Del sueño mundialista a la pesadilla iraní

El mundo está dividido en dos entre los países donde la gente vive con miedo y donde la gente vive sin miedo. O, por decirlo de otra manera, donde el instrumento de persuasión política es el terror y el instrumento de persuasión política es la palabra. En los primeros, los autoritarios, la gente se calla; en los segundos, la gente grita, a veces demasiado, pero esta Navidad demos gracias los que vivimos en democracia.

Digo esta Navidad porque, si se fijan, la gran mayoría de los países en los que la ley protege la libertad individual tienen raíces católicas o protestantes.

Existe una tercera categoría, frágil y pasajera. Es la de los países tiranos donde un buen día, como ocurrió en la Argentina a comienzos de 1982, la gente pierde el miedo y se pone a gritar. De repente el miedo es general. Los gobernantes temen que van a perder el poder y los gobernados temen las represalias que les caerán encima. A veces esta febril etapa no dura mucho. La gente se asusta ante los zarpazos del aparato estatal, la gente regresa a sus cuevas mentales y el país vuelve a la normalidad. Este sería el caso de la Rusia de Putin.

El caso de Irán es diferente. Pese a una ola creciente de represión, incluyendo miles de detenciones y torturas y dos ejecuciones públicas hasta la fecha, las protestas contra el régimen clerical han durado más de tres meses. Estallaron tras la muerte en custodia de una joven de 22 años detenida el 13 de septiembre por no llevar su velo según la moda que los ayatolás exigen. Las mujeres fueron las primeras a lanzarse a las calles y hoy los hombres las siguen, entre ellos Amir Nasr-Azadani, un futbolista profesional.

Nasr-Azadani es una de 26 personas que, según Amnistía Internacional, “corren grave peligro de ser ejecutadas en relación con las protestas nacionales”. De las 26, al menos 11 ya están condenadas a muerte y 15 están acusadas de delitos punibles con la pena capital.

El futbolista es uno de los 15. Está acusado de pertenecer a un grupo armado responsable de asesinar a tres agentes de seguridad el 16 de noviembre en la ciudad de Isfahán.

Funcionarios iraníes han afirmado que confesó su parte en el crimen y que disponen de grabaciones que lo demuestran.
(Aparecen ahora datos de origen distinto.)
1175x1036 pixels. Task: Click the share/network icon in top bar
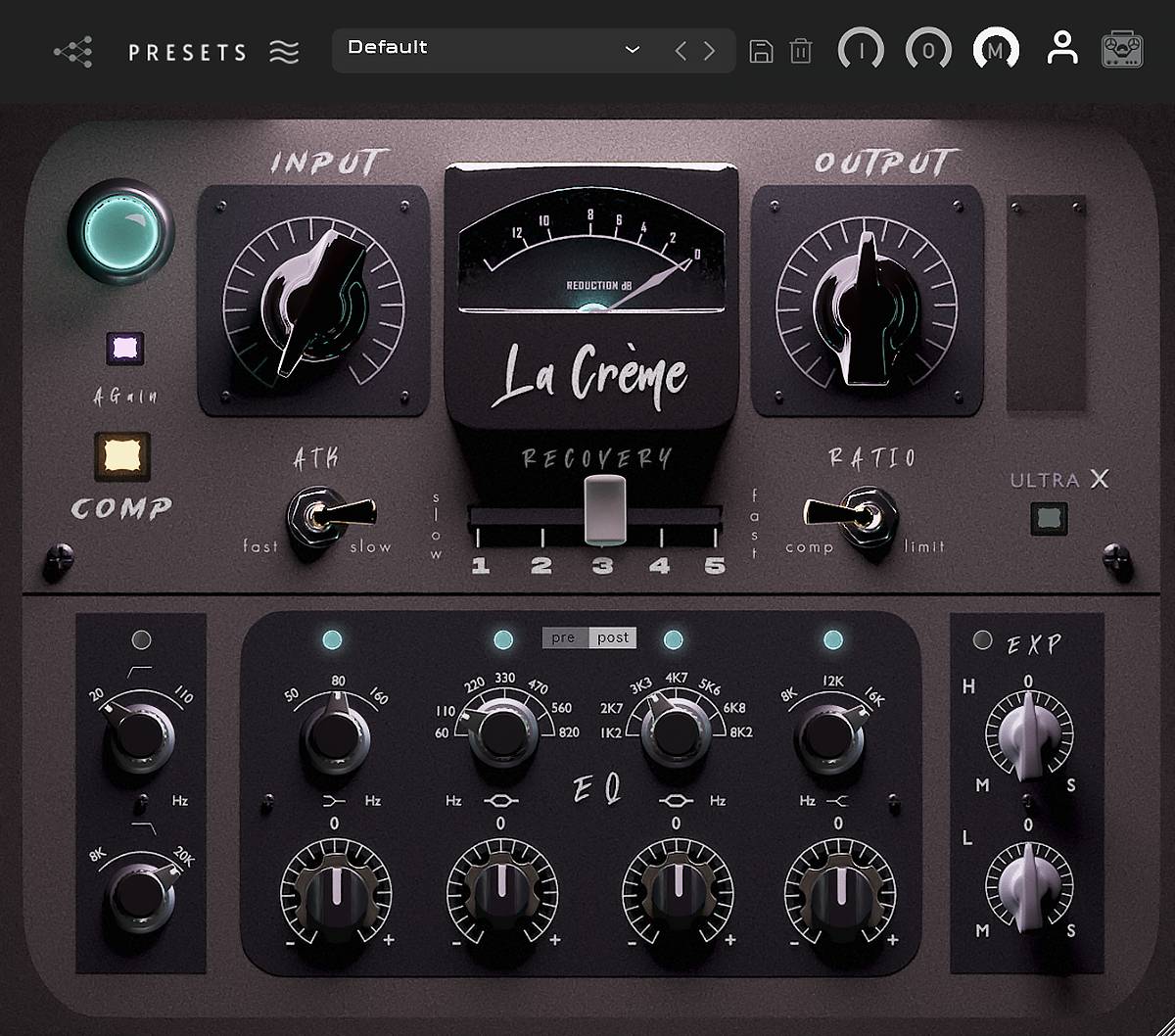point(73,51)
Fuentes locales mantienen que es mentira porque no se encontraba en la zona donde ocurrieron los asesinatos. Dada la prevalencia de la tortura como método de interrogación policial en Irán es perfectamente posible que el futbolista confesó algo que no hizo.
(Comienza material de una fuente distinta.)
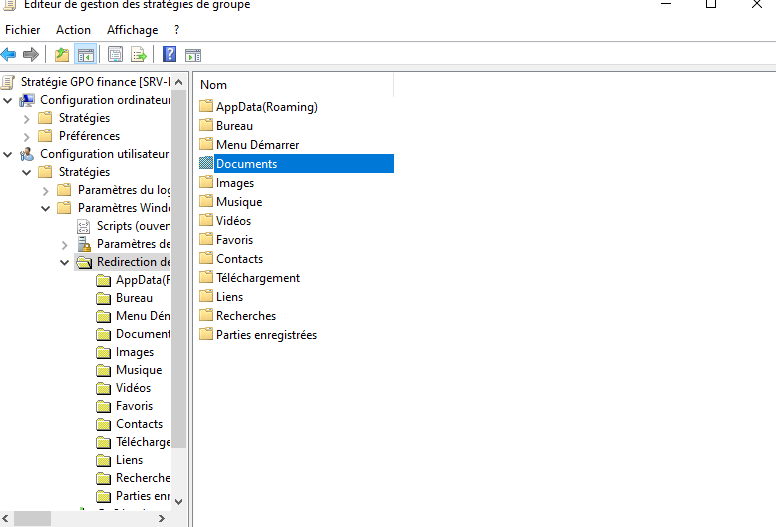The image size is (776, 527).
Task: Click the Up one level folder icon
Action: pyautogui.click(x=62, y=54)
La cuestión, en cualquier caso, sería dar un ejemplo a las multitudes sublevadas. Como dijo el siempre irónico Voltaire tras presenciar la ejecución de un marino inglés por deserción: “Pour encourager les autres”. Para animar a los otros.
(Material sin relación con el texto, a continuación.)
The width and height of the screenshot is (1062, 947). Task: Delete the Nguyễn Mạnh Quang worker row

La única buena noticia aquí es que la que podría ser la inminente ejecución de Nasr-Azadani ha generado una campaña mundial en su defensa a través de las redes sociales. La cantante Shakira aprovechó la final del Mundial de fútbol el pasado domingo para expresar la esperanza de que “los jugadores en el campo y en el mundo entero recuerden” a su compañero futbolista iraní, en peligro de muerte “sólo por hablar a favor de los derechos de la mujer”.

Debo reconocer que en medio de la alegría que sentí cuando Argentina ganó la copa del mundo, mantuve una remota esperanza de que Messi siguiera la recomendación de Shakira y aprovechase la oportunidad para decir algo a favor de Nasr-Azadani. Messi en ese momento era el rey del mundo y, con medio planeta viéndolo en televisión, sus palabras hubieran tenido un peso enorme.

Obviamente no ocurrió y obviamente, pensándolo mejor, no iba a ocurrir. Primero, comprensible, porque en la euforia de haber logrado su triunfo más deseado hubiera sido demasiado esperar que se acordara de un tipo que no conoce en un país ajeno. Segundo porque, bueno, Messi a eso no llega. O no ha llegado. Todavía tiene la oportunidad de decir algo, quizá en nombre de su selección campeona. Pero hasta ahora no ha sido de los que expresa interés por la política o por los derechos humanos, igual que la gran mayoría de los deportistas profesionales.

Ha habido excepciones, Ronald Araujo, el defensa uruguayo del FC Barcelona, entre ellos. Me alegró. Desde la primera vez que oí hablar a Araujo tuve la impresión de que tenía más categoría humana que la media de sus compañeros de profesión. Esto es lo que dijo en las redes sociales: “La lucha a favor de los derechos humanos no puede ser motivo de ejecución para nadie. Todo mi apoyo está con Amir Nasr-Azadani y su familia. El respeto a la vida está por encima de todo”.

Ahí, en esa frase final, es donde Araujo se equivoca. El respeto a la vida es el valor supremo que compartimos los que vivimos en los países libres. Pero no está “por encima de todo” en Rusia, China, Arabia Saudita o Irán, por mencionar unas pocas tiranías. Ahí lo que está por encima de todo es el imperativo de los gobernantes de mantenerse en el poder. Si se ven en dificultades y matar es la solución, no les tiembla la mano.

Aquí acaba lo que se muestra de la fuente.